+++ DATA LISTING
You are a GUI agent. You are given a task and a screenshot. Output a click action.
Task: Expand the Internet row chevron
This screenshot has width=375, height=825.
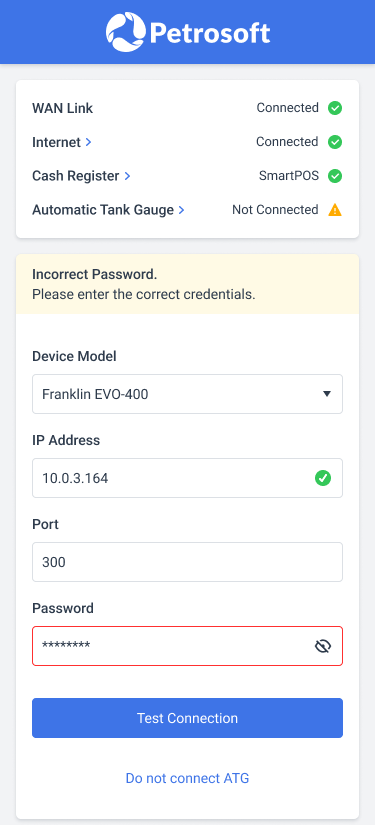click(88, 142)
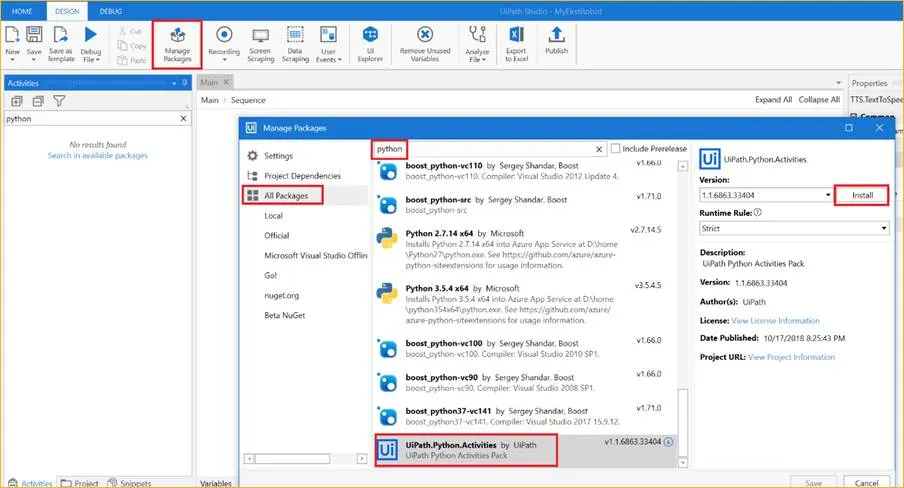The image size is (904, 488).
Task: Export workflow to Excel
Action: coord(517,44)
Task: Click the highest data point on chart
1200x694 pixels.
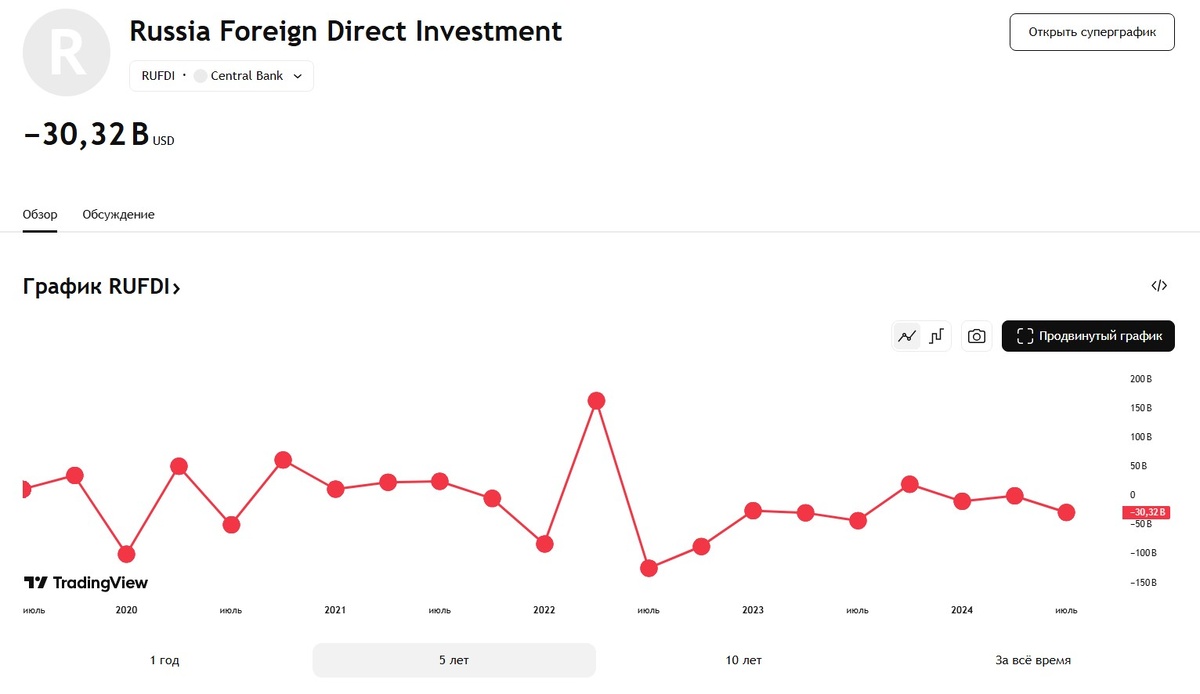Action: coord(597,401)
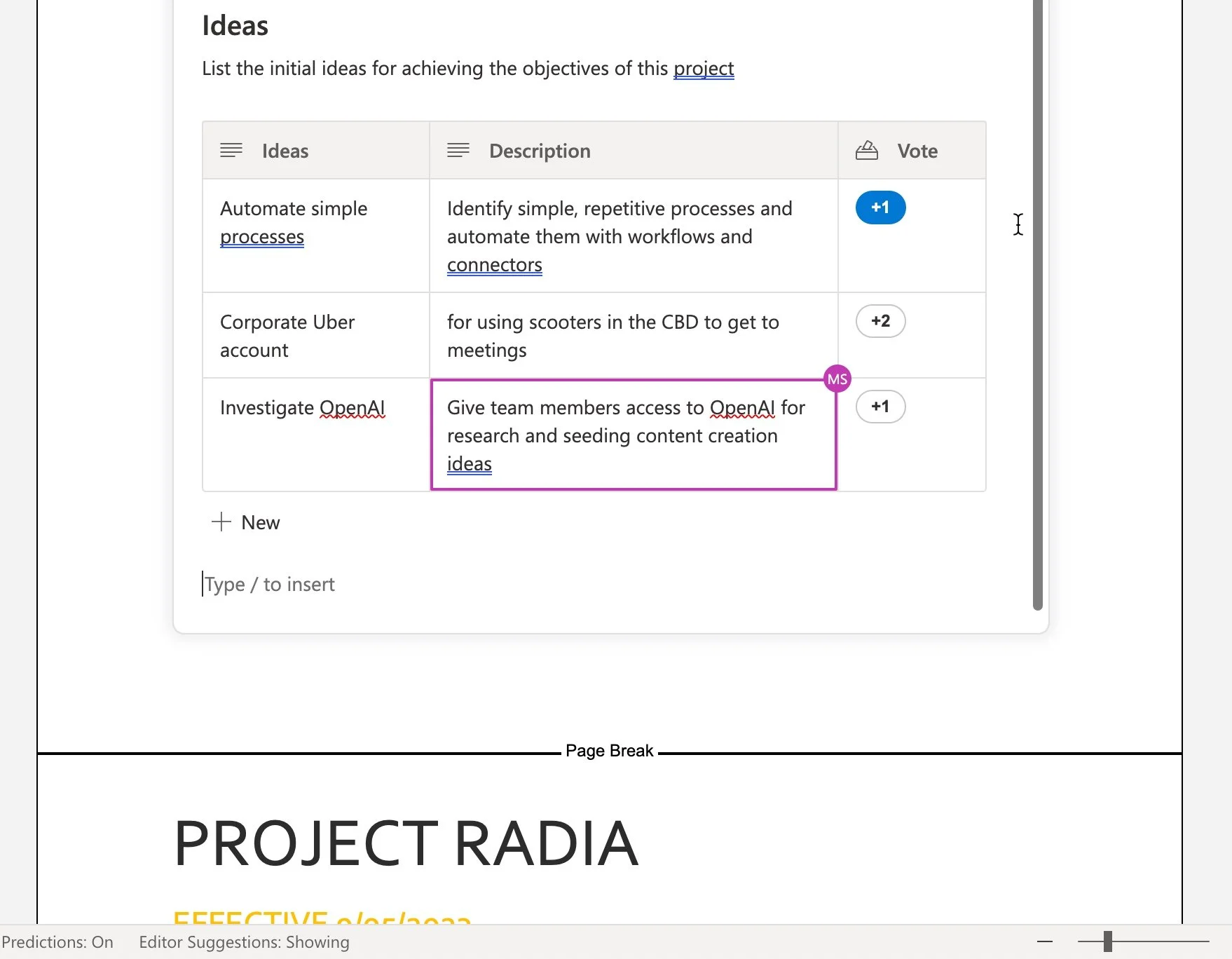Click the ballot box icon in Vote header
Viewport: 1232px width, 959px height.
(x=867, y=150)
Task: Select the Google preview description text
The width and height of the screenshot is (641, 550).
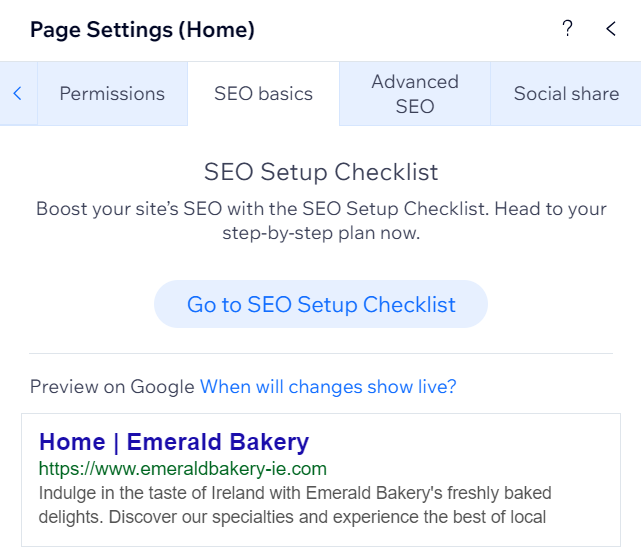Action: 295,505
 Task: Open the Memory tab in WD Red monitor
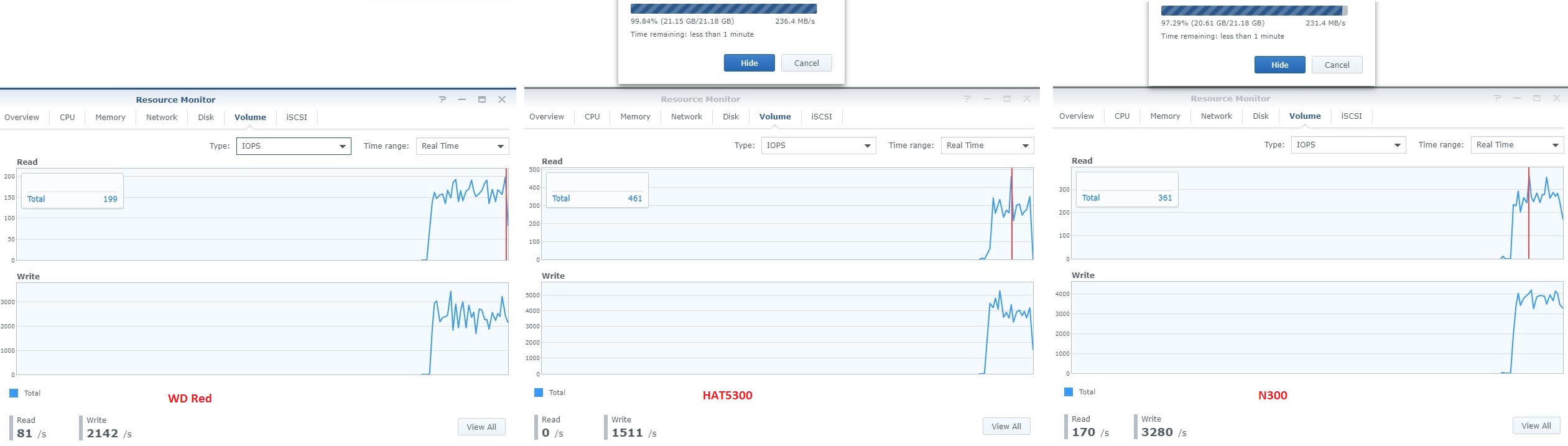[x=111, y=118]
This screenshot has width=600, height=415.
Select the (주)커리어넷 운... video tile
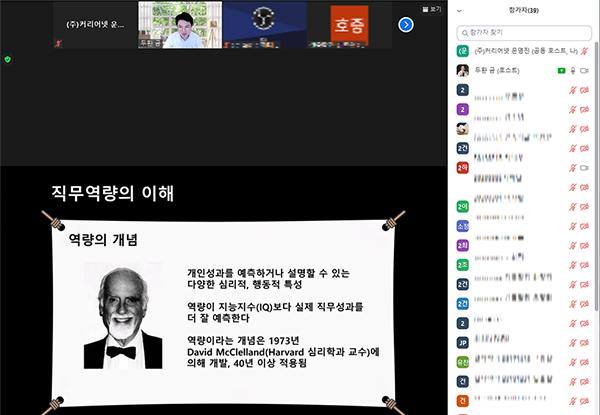coord(95,24)
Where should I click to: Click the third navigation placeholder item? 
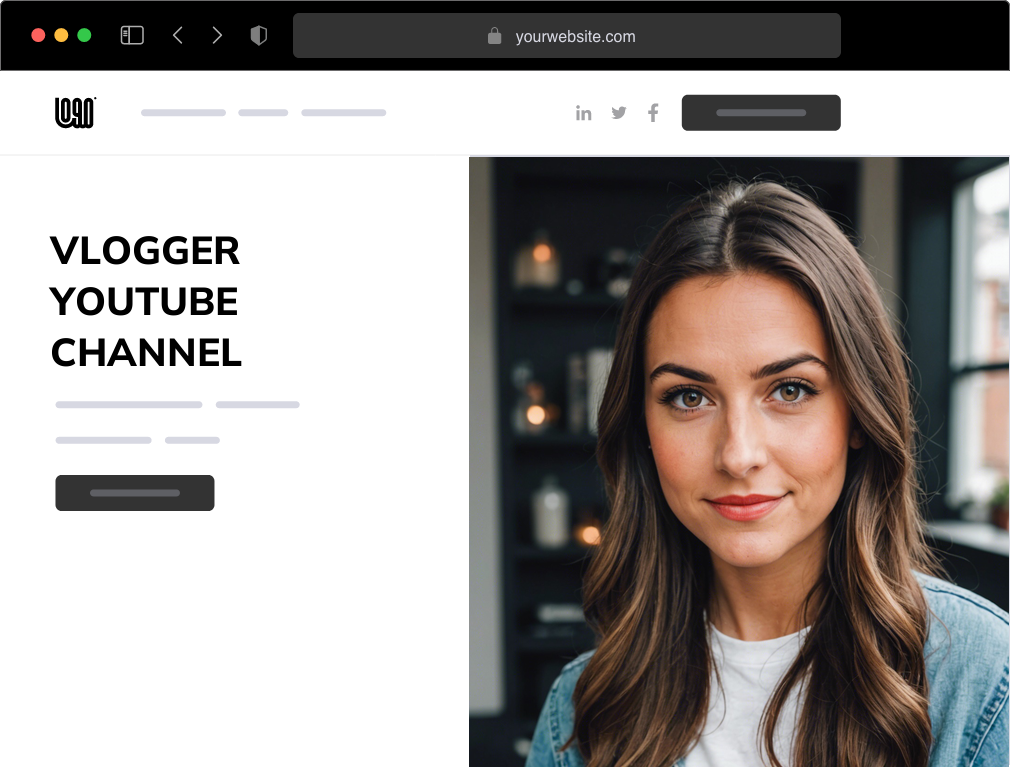tap(343, 112)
++++++
PROBLEM — Rewrite the lines above, swapping every "screenshot" for "screen capture" and keeping everything else the same. Leave the pictures out.

RESPONSE TO THE TASK —
You are a GUI agent. You are given a task and a screen capture. Output a click action.
Task: Expand the Internet row chevron
This screen capture has width=375, height=825.
click(88, 142)
The image size is (904, 488).
Task: Export workflow to Excel
Action: coord(517,44)
Task: Click the highest data point on chart
1200x694 pixels.
Action: coord(597,401)
Click the ballot box icon in Vote header
Viewport: 1232px width, 959px height.
(x=867, y=150)
Task: Select the Google preview description text
The width and height of the screen capture is (641, 550).
Action: 295,505
 Task: Open the Memory tab in WD Red monitor
[x=111, y=118]
This screen capture has width=600, height=415.
Select the (주)커리어넷 운... video tile
coord(95,24)
Where should I click to: Click the third navigation placeholder item? 
tap(343, 112)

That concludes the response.